▶ _Assignment_: Reproduce the records word for word, leaving out any pictures they hold.

▶ _Records for the exercise_:

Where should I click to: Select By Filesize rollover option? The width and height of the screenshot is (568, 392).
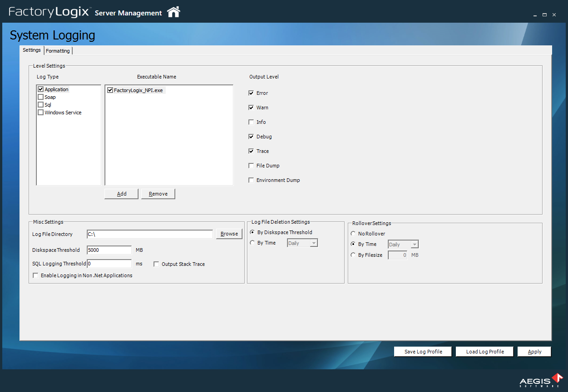pos(353,255)
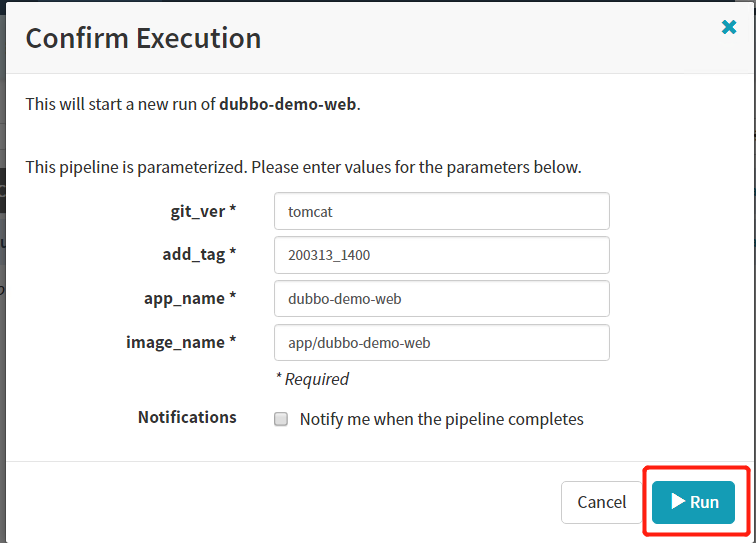Focus the git_ver input containing tomcat
The width and height of the screenshot is (756, 543).
(441, 211)
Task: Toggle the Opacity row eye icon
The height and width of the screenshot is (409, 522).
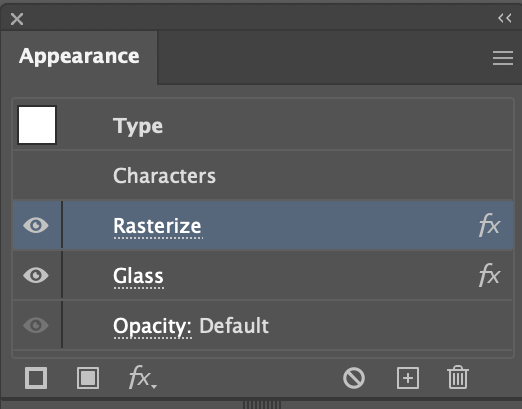Action: click(x=36, y=325)
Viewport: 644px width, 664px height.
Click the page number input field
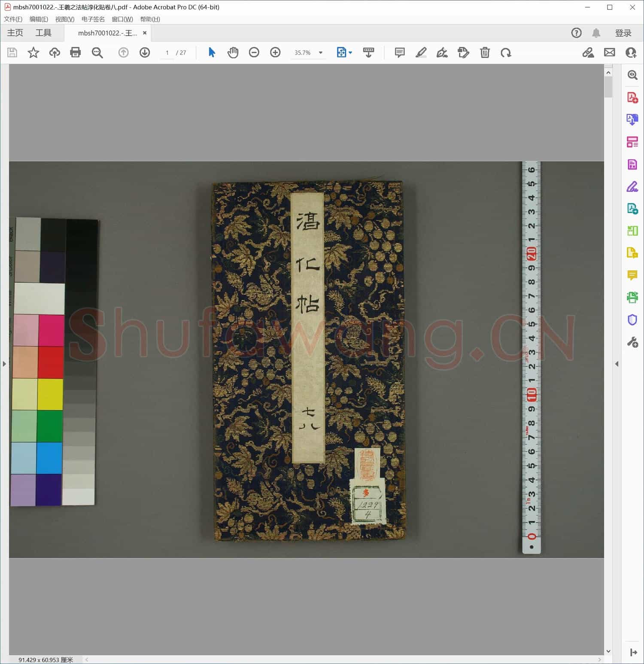(167, 53)
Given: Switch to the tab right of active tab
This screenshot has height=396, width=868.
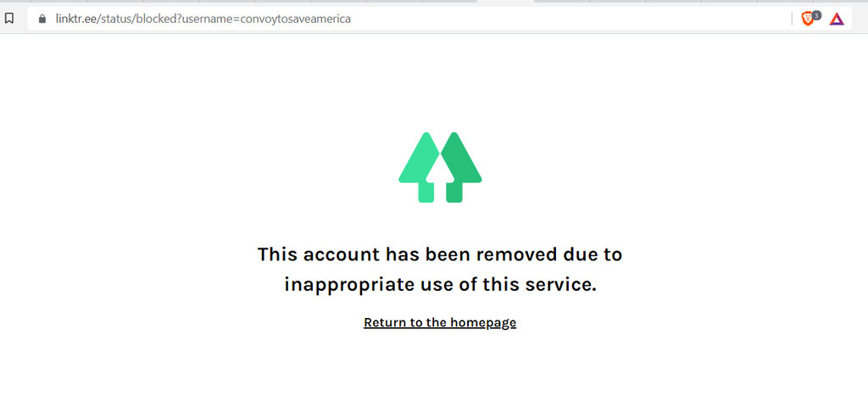Looking at the screenshot, I should pyautogui.click(x=562, y=1).
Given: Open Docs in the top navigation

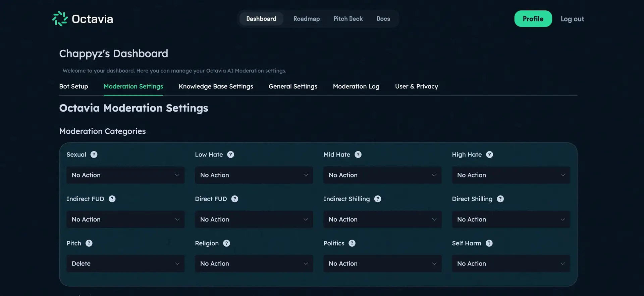Looking at the screenshot, I should click(383, 19).

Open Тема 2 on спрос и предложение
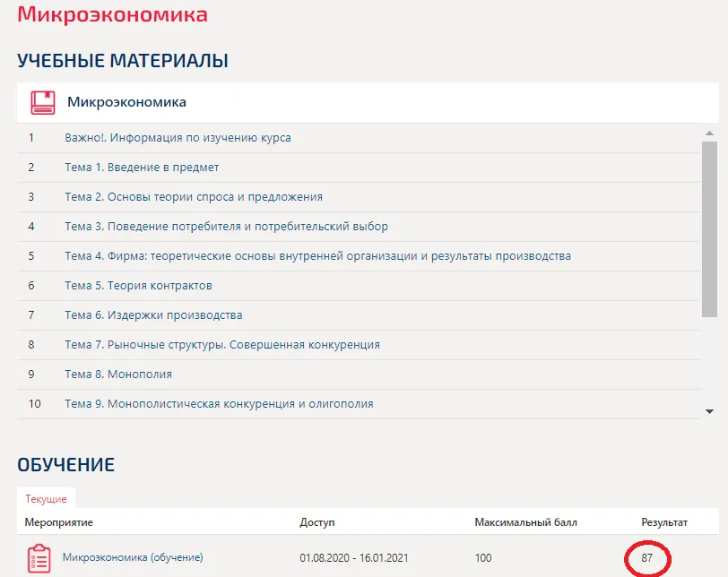194,197
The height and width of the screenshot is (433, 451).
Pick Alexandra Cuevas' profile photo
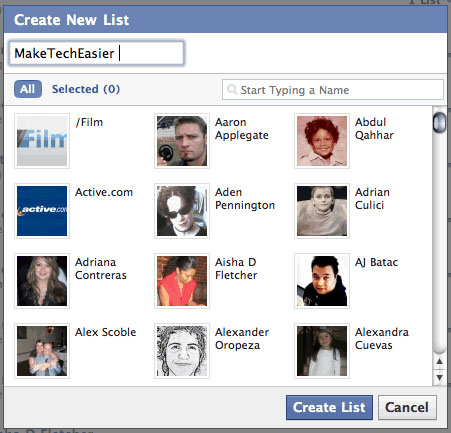[322, 351]
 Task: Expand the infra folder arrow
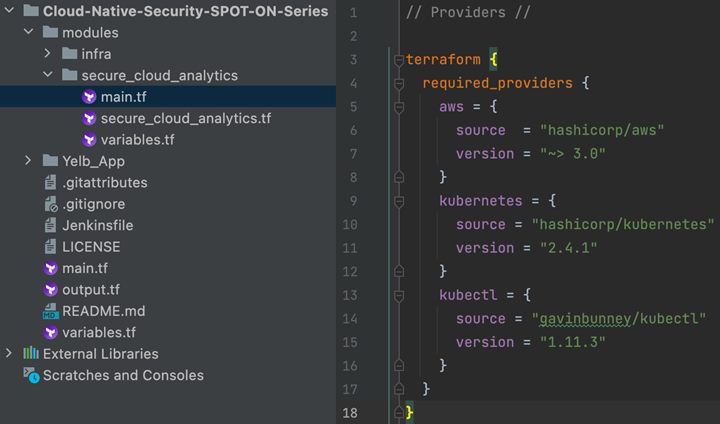point(48,54)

▶ _Result_:
Where should I click to: Select By Filesize rollover option? The width and height of the screenshot is (568, 392).
pos(353,255)
Focus the git_ver input containing tomcat
The width and height of the screenshot is (756, 543).
(441, 211)
Task: Toggle the Opacity row eye icon
The height and width of the screenshot is (409, 522).
Action: click(x=36, y=325)
Viewport: 644px width, 664px height.
Click the page number input field
(167, 53)
Given: Switch to the tab right of active tab
This screenshot has height=396, width=868.
Looking at the screenshot, I should pyautogui.click(x=562, y=1).
Given: Open Docs in the top navigation

Looking at the screenshot, I should click(383, 19).

Open Тема 2 on спрос и предложение
194,197
The height and width of the screenshot is (433, 451).
Pick Alexandra Cuevas' profile photo
[322, 351]
 Task: Expand the infra folder arrow
point(48,54)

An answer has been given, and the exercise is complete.